Islam mengajarkan kepada manusia untuk lebih mencintai akhirat dengan menegaskan bahwa kehidupan akhirat itu lebih baik dari pada dunia.
وَلَلآخِرَةُ خَيْرٌ لَكَ مِنَ الأولَى
“Dan sesungguhnya hari kemudian itu lebih baik bagimu daripada yang sekarang.”
(QS. Adl-Dluha: 4).
وَٱلۡأٓخِرَةُ خَيۡرٞ وَأَبۡقَىٰٓ
“Sedang kehidupan akhirat adalah lebih baik dan lebih kekal.”
(QS. Al-A'laa : 17).
Sedangkan kehidupan dunia itu tiada lain hanya permainan dan sendau gurau belaka.
وَمَا الْحَيَاةُ الدُّنْيَا إِلا لَعِبٌ وَلَهْوٌ وَلَلدَّارُ الآخِرَةُ خَيْرٌ لِلَّذِينَ يَتَّقُونَ أَفَلا تَعْقِلُونَ
“Dan tiadalah kehidupan dunia ini, selain dari main-main dan senda gurau belaka, dan sungguh kampung akhirat itu lebih baik bagi orang-orang yang bertaqwa. Maka tidakkah kamu memahaminya?”
(QS. Al-An’am: 32).
Maksudnya: kesenangan-kesenangan duniawi itu hanya sebentar dan tidak kekal, janganlah orang terperdaya dengan kesenangan-kesenangan dunia, serta lalai dari memperhatikan urusan akhirat.

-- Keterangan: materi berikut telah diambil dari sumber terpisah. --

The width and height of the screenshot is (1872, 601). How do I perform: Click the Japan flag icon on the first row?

Rasulullah SAW sendiri memberikan contoh langsung bagaimana cara untuk lebih mencintai akhirat dari pada dunia. Meskipun beliau menjadi kepala negara yang disegani dunia tetapi beliau hidup dengan sederhana, tidak pernah membangun istana dan menumpuk harta. Rampasan perang yang tidak ternilai jumlahnya semasa hidup beliau, semua dibagikan kepada umatnya, tidak beliau sisakan sedikitpun sebagai harta warisan.

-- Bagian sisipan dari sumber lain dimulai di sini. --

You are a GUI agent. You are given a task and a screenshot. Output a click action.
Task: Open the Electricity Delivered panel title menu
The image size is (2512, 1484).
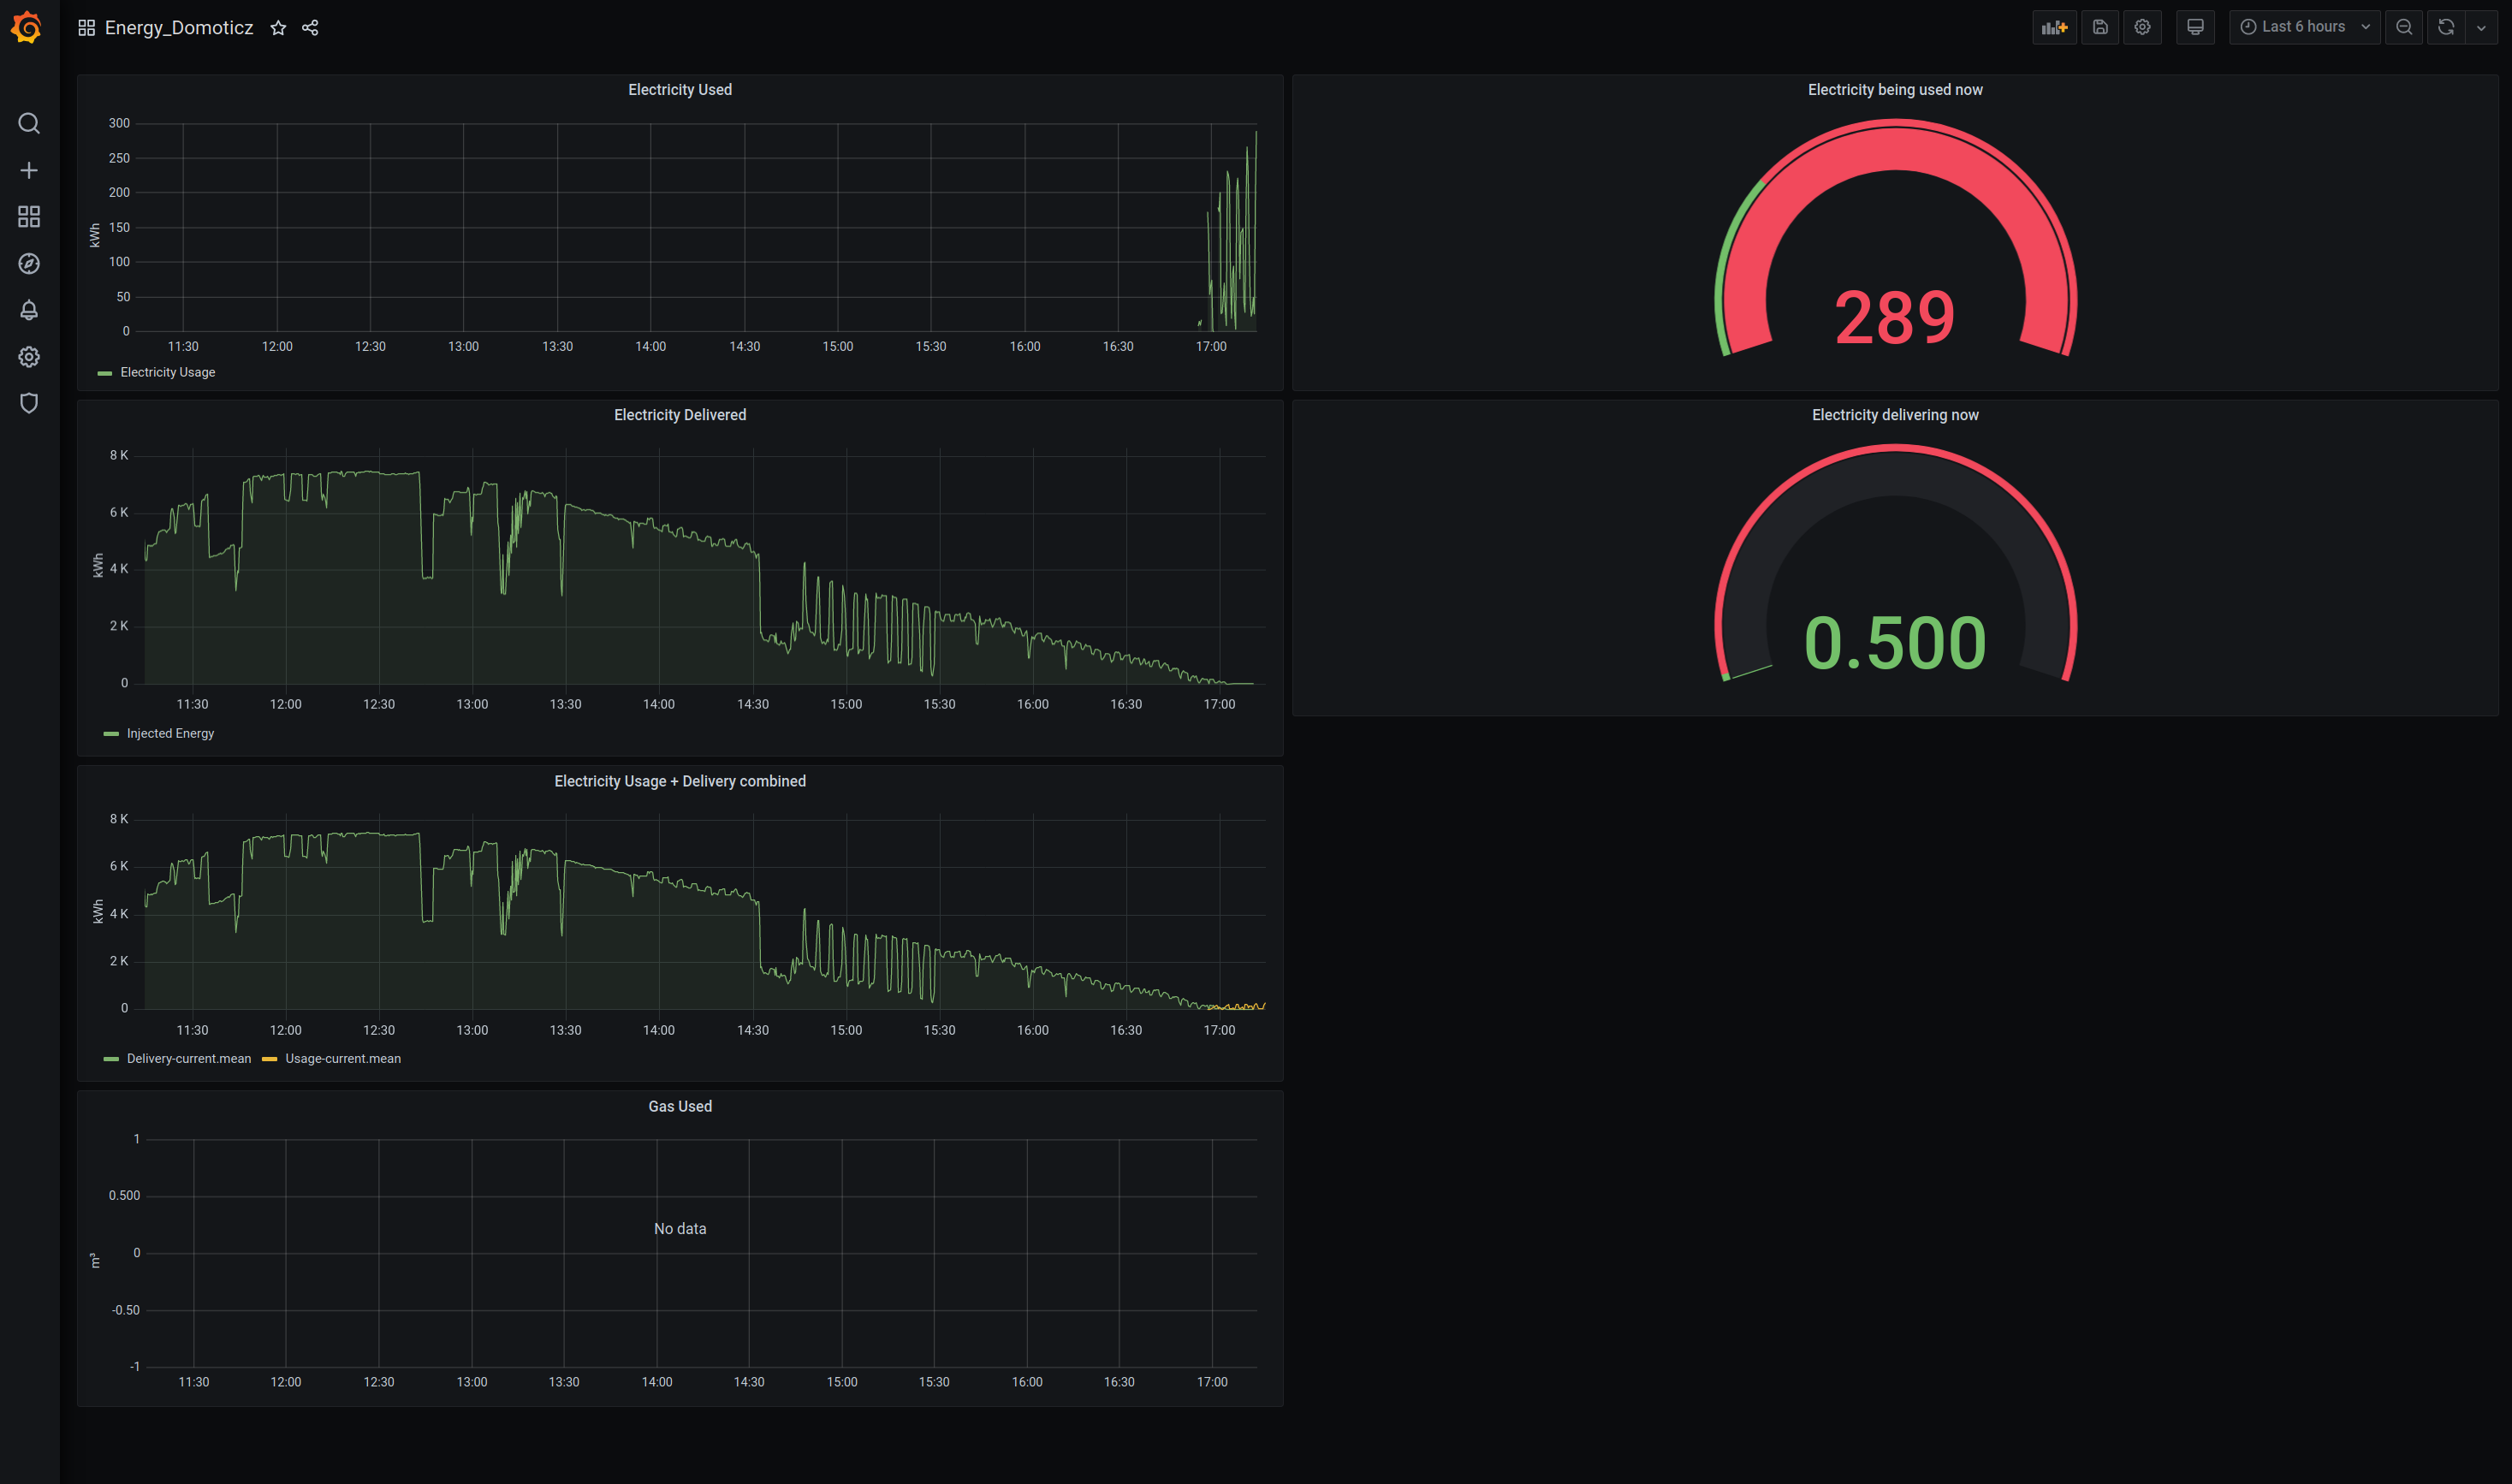[x=679, y=415]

Di mata sahabat beliau memberi sesuatu kepada sahabat seolah tidak takut miskin dan memang beliau tidak pernah takut. Bahkan kedermawanan beliau di bulan Ramadlan seperti ini digambarkan seperti angin yang berhembus.
Maka wajar kalau para sahabat yang berada di bawah asuhan beliau menjadi manusia-manusia yang lebih mencintai akhirat dari pada dunia, menjadi manusia-manusia yang dermawan. Abu Bakar Ash-Shiddiq, ‘Utsman bin ‘Affan, dan Abdurrahman bin ‘Auf merupakan beberapa sosok sahabat yang terkenal karena kedermawanan mereka.

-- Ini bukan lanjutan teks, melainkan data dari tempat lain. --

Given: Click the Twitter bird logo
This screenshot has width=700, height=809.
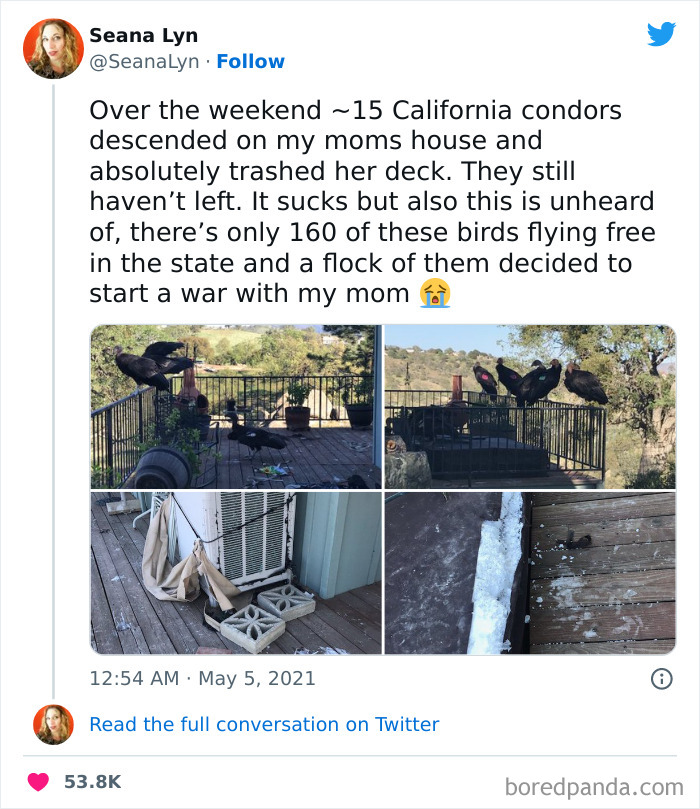Looking at the screenshot, I should pos(661,34).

Orang yang dermawan akan dicintai oleh keluarga, kerabat, sahabat, tetangga dan siapapun yang bersinggungan dengannya. Kedermawanan sangat bermanfaat untuk merajut hubungan hati sesama manusia, termasuk hubungan hati antara juru dakwah dengan sasaran dakwah.
Seorang juru dakwah yang dermawan akan dicintai oleh umatnya, didengar nasehatnya, dan diikuti petunjuknya. Seandainya semua umat Islam dengan puasa Ramadlan ini berubah sifatnya dari kikir menjadi dermawan, maka tidak akan ada umat Islam yang hidupnya miskin, papa dan sengsara.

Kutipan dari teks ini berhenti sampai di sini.